───── TEKS YANG DIBERIKAN ─────

Janji Mu’awiyyah kepada Al-Hasan tidak pernah dilaksanakan. Bahkan
tidak kurang dari 70.000 mimbar di bawah kekuasaan Mu’awiyyah melakukan
perintah mencaci Ali. Ia bertindak sewenang-wenang. Barang siapa yang
mencoba untuk melakukan perlawanan, olehnya langsung dibunuh. Dan tidak
pernah ada kebebasan mimbar di masa kepemimpinannya. Salah seorang
gubernur yang ditunjuk Mu’awiyyah untuk memerintah kufah adalah Ziyad.
Ia terkenal sebagai pembunuh berdarah dingin. Suatu ketika Hujur bin
‘Ady dan sahabatnya memprotes kebiasaan mencaci Ali. Tetapi yang
terjadi, Hujur justru dijatuhi hukuman mati. Ia juga memerintahkan
memotong kepala Amr bin Hamk, dan mengarak kepala itu keliling kota,
kemudian dilemparkan kepala Amr bin Hamk itu ke pangkuan istrinya.
Kebiadaban ini disaksikan langsung oleh Al Husein. Ia merasa tidak
dapat diam begitu saja. Apalagi setelah ia dipaksa untuk membai’at
Yazid, putra mahkota Mu’awiyyah. Karena bagaimana mungkin Al-Husein
dapat membai’at seorang pemimpin bagi kaum muslimin bila ia pecinta arak
dan gila wanita. Akhirnya Al-Husein memutuskan untuk meninggalkan kota
madinah yang telah dikuasai oleh Mu’awiyyah. Dan pada tanggal 3 bulan
Sya’ban tahun 60 H, Al-Husein sampai di Makkah. Sementara itu di
Damaskus Mu’awiyyah meninggal dan secara langsung kepemimpinan
digantikan oleh Yazid.

─────

• **YANG DIMINTA**: Ulangi seluruh teks tentang Mu’awiyyah dan Al-Husein di atas tanpa mengubah satu kata pun.

───── DATA TERSEDIA ─────

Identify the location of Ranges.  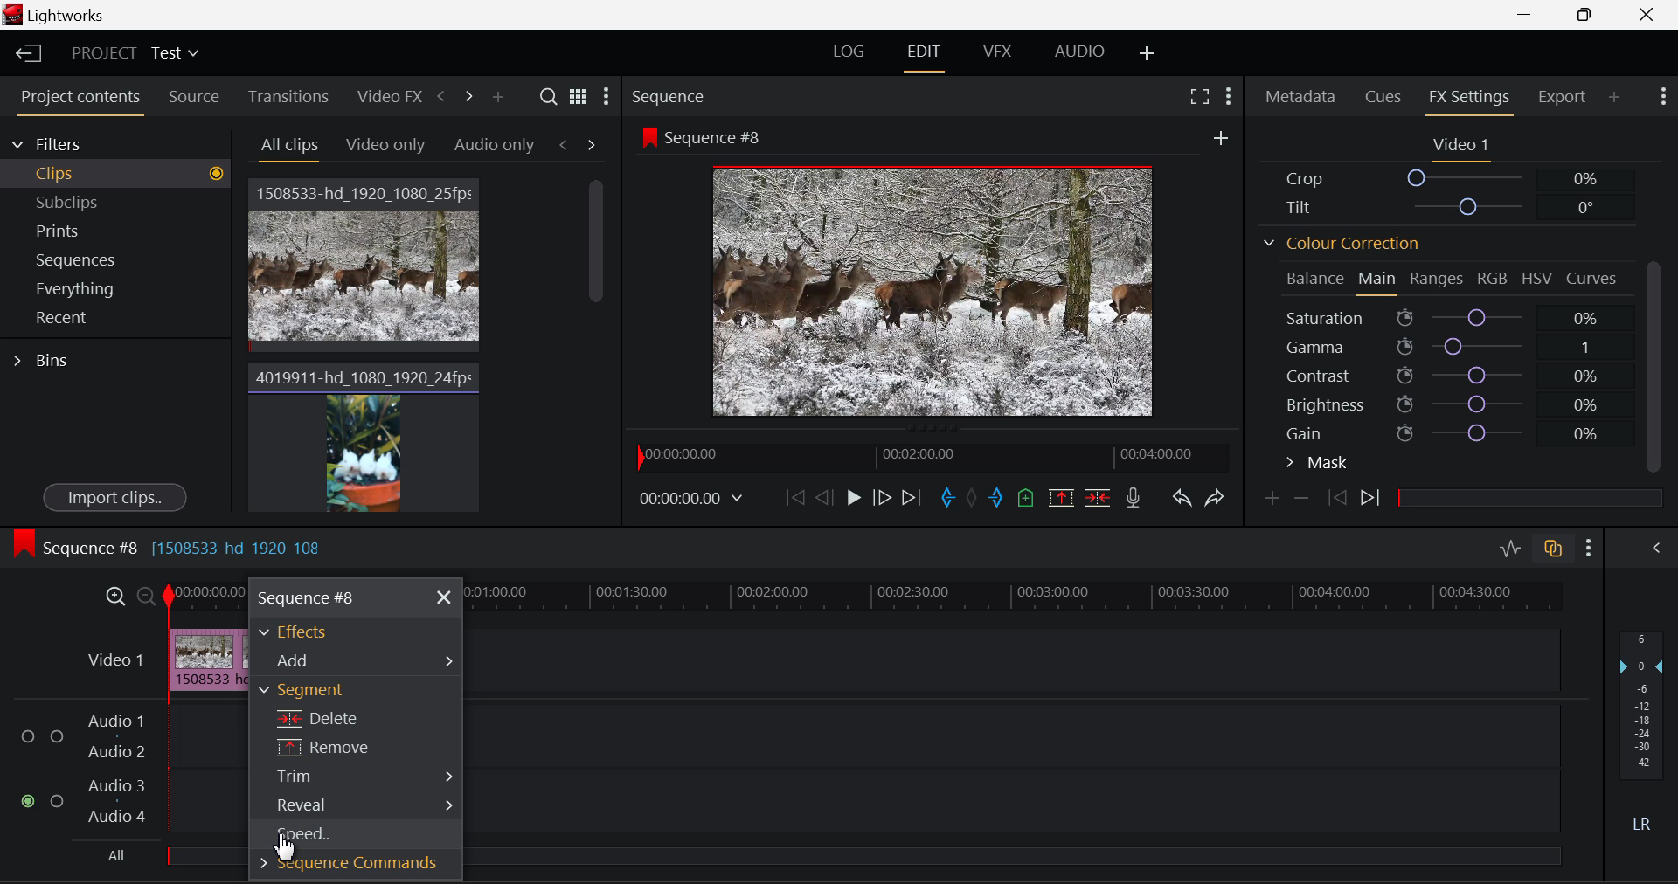
(1437, 280).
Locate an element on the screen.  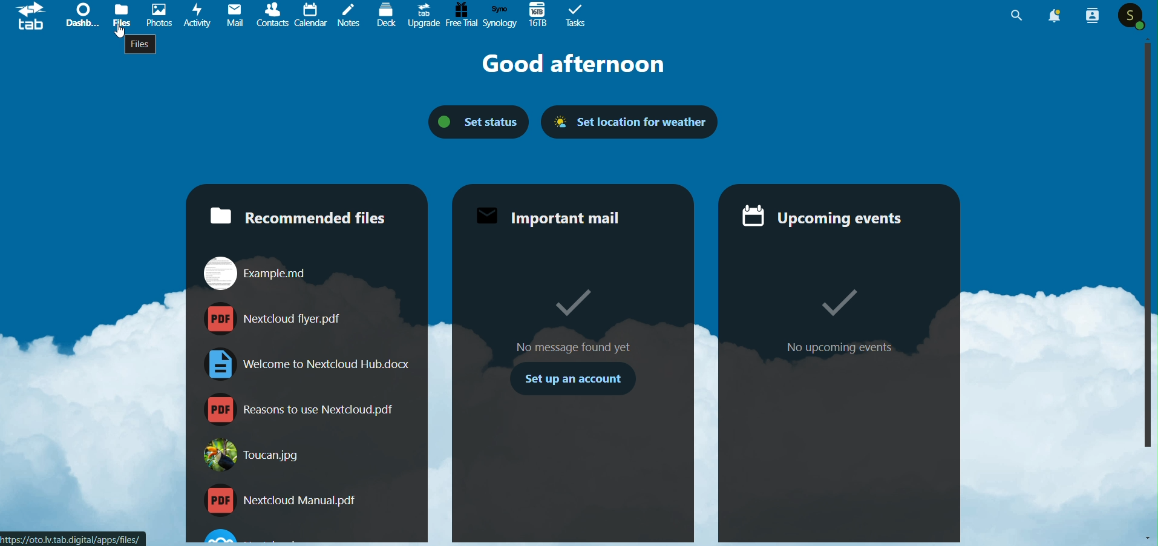
Goof Afternoon is located at coordinates (574, 65).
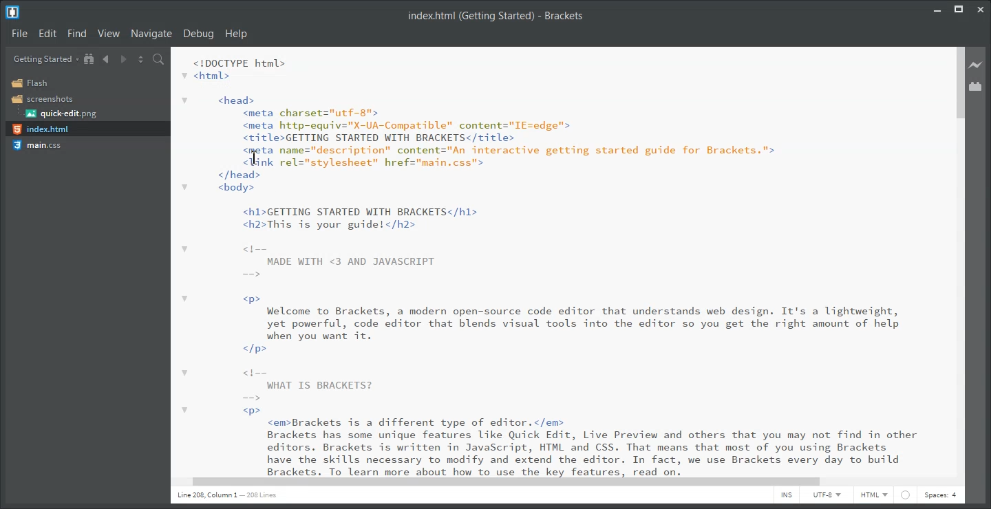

─────

• **HASIL LATIHAN INI**:
Janji Mu’awiyyah kepada Al-Hasan tidak pernah dilaksanakan. Bahkan
tidak kurang dari 70.000 mimbar di bawah kekuasaan Mu’awiyyah melakukan
perintah mencaci Ali. Ia bertindak sewenang-wenang. Barang siapa yang
mencoba untuk melakukan perlawanan, olehnya langsung dibunuh. Dan tidak
pernah ada kebebasan mimbar di masa kepemimpinannya. Salah seorang
gubernur yang ditunjuk Mu’awiyyah untuk memerintah kufah adalah Ziyad.
Ia terkenal sebagai pembunuh berdarah dingin. Suatu ketika Hujur bin
‘Ady dan sahabatnya memprotes kebiasaan mencaci Ali. Tetapi yang
terjadi, Hujur justru dijatuhi hukuman mati. Ia juga memerintahkan
memotong kepala Amr bin Hamk, dan mengarak kepala itu keliling kota,
kemudian dilemparkan kepala Amr bin Hamk itu ke pangkuan istrinya.
Kebiadaban ini disaksikan langsung oleh Al Husein. Ia merasa tidak
dapat diam begitu saja. Apalagi setelah ia dipaksa untuk membai’at
Yazid, putra mahkota Mu’awiyyah. Karena bagaimana mungkin Al-Husein
dapat membai’at seorang pemimpin bagi kaum muslimin bila ia pecinta arak
dan gila wanita. Akhirnya Al-Husein memutuskan untuk meninggalkan kota
madinah yang telah dikuasai oleh Mu’awiyyah. Dan pada tanggal 3 bulan
Sya’ban tahun 60 H, Al-Husein sampai di Makkah. Sementara itu di
Damaskus Mu’awiyyah meninggal dan secara langsung kepemimpinan
digantikan oleh Yazid.